The opportunity for persons who want to take Paul's example seriously as well as the example of Jesus is to build bridges between people instead of barriers that inflame and divide.

But tragically it is often religion that has been a prime mover in dividing and demonizing people. The people Jesus had the most trouble with as he sought to widen the circle of who belongs in the family of God were the religious leaders who stuck by their beliefs that some people just didn't belong like those Samaritans or those Gentiles or those tax collectors or those loose women or any others who they saw to be sinners - unlike themselves. And so the problems that Jesus spent the most time addressing were self-righteousness and greed and hypocrisy among persons who thought they were more holy than others.

It's important for me to remember when I get a little self absorbed is that Jesus had the most trouble and the most conflict with the religious people of his time. The same thing was true of Dr. King as well. In fact, he writes in his letter from the Birmingham city jail that he has been most disappointed with his fellow so-called Christians because they had been defending a system of bigotry and racism and prejudice and had not been able to see how unholy and how sub Christian their actions were. Dr. King included some Methodist bishops in his criticism in that letter and well he should have because some of those bishops and other leaders were part of the problem in maintaining the divisions instead of building bridges.

Dr. King and other successful reformers have had some very serious problems with "religious people" and religious leaders.

That is because religion can be used for good or evil. Religion, as Paul was experiencing, can be used to build bridges between people or to build barriers between people. Religion can be a force to tear down walls or to build up walls and to say that because those other people are so different, so unlike us, we should shut them out and have nothing to do with them. Religion can be used as a force for good or as a force for evil.

If you need any reminders of that, let me recommend Dr. Peter Gomes book on the Bible called "The Good Book" that we just got some extra copies of. Gomes is the chaplain at Harvard and recounts how the Bible and religion have been used (misused I believe) to try and justify slavery in America 150 years ago, to try and keep women from voting 100 years ago (using some of those verses from the false Pauline letters), and how it is being used today to try and deprive gay and lesbian citizens of basic civil rights.

Religion can be a force for good or for evil, and Professor Charles Kimball of the University of North Carolina details that in his book, which our Monday book group studied a while back. I believe that book is also on our shelves.

The apostle Paul was passionate about a faith that breaks down barriers between people instead of placing walls and dividers between us. It was his experience that a relationship with Jesus Christ has the effect of bringing people together instead of pulling them apart, of giving us reasons to include and welcome rather than to exclude and shut out.

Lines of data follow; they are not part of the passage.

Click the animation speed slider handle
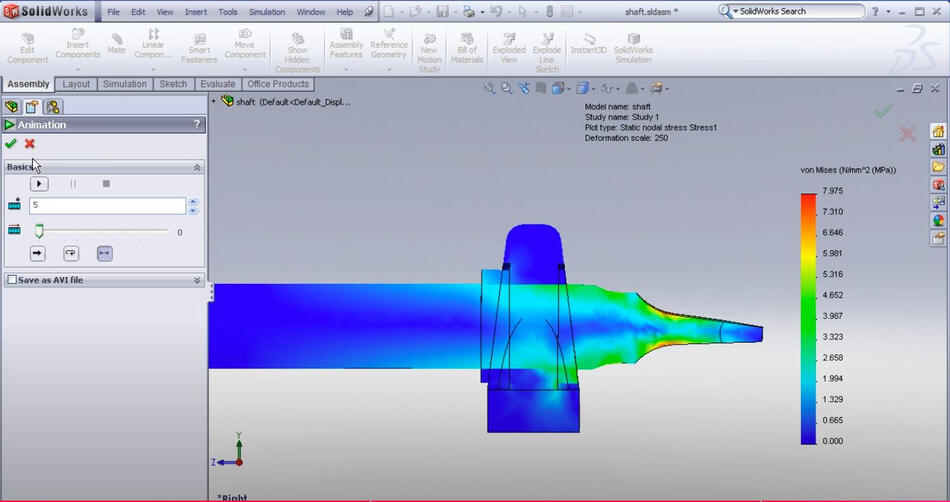The height and width of the screenshot is (502, 950). (39, 231)
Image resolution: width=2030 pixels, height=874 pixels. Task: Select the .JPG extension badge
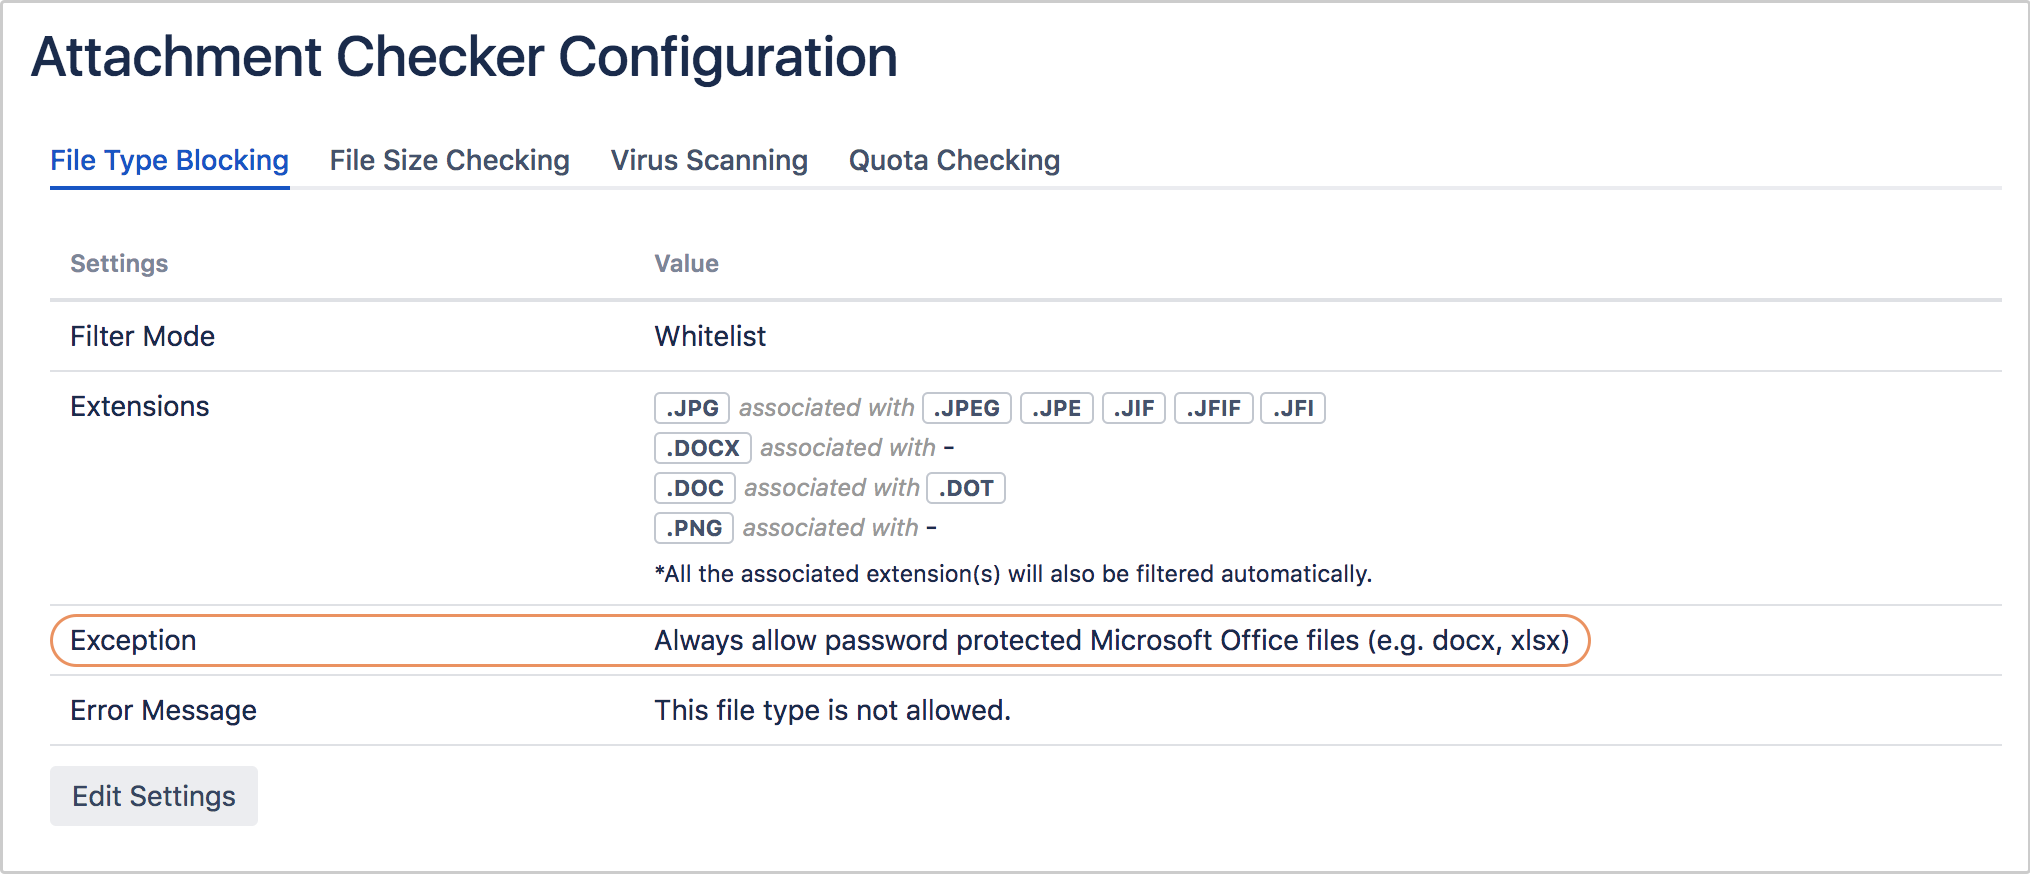(x=692, y=407)
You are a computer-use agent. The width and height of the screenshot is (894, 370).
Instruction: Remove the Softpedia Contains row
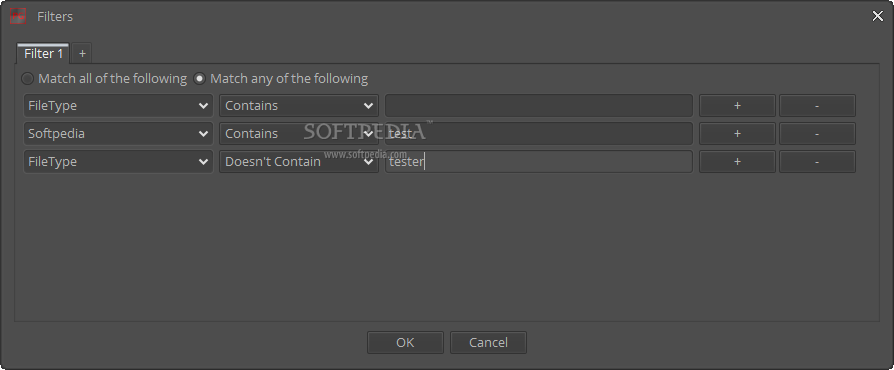[x=817, y=133]
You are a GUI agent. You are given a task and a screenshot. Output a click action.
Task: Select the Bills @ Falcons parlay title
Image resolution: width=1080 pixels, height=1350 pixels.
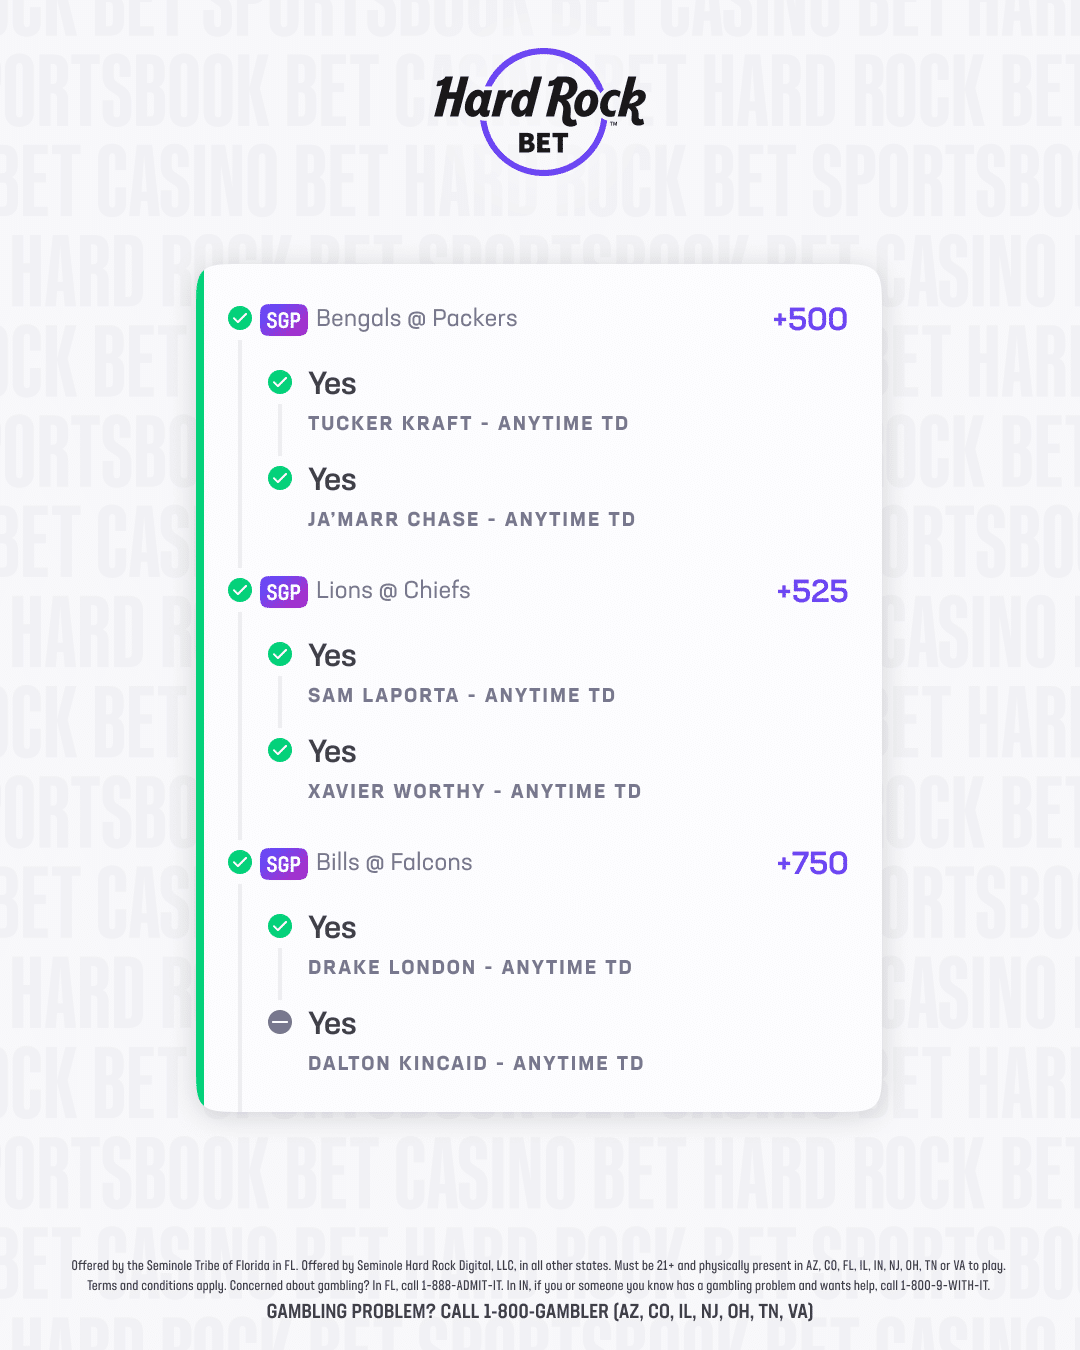click(x=394, y=862)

He took that stance even though his previous approach as a passionate Pharisee had been to isolate and destroy his opponents - the early Jesus followers. He made his change because he was a new person. He had a new heart. He had been transformed by meeting the risen Christ. He lived out the words he wrote in II Corinthians: If anyone is in Christ, there is a new creation. The old life has passed away and everything has become new. All this has happened from God who has reconciled us to himself and who has given us the work of - not dividing people, demonizing people, not of shutting off and walling off people who are different from us - but who has given us the work of reconciliation.

I thank God for the way Paul described that mission of reconciliation and pray that each of us may be willing to take it on once more so that in Christ there will be neither Jew not Greek, slave not free, male nor female but that we all may be one in Christ.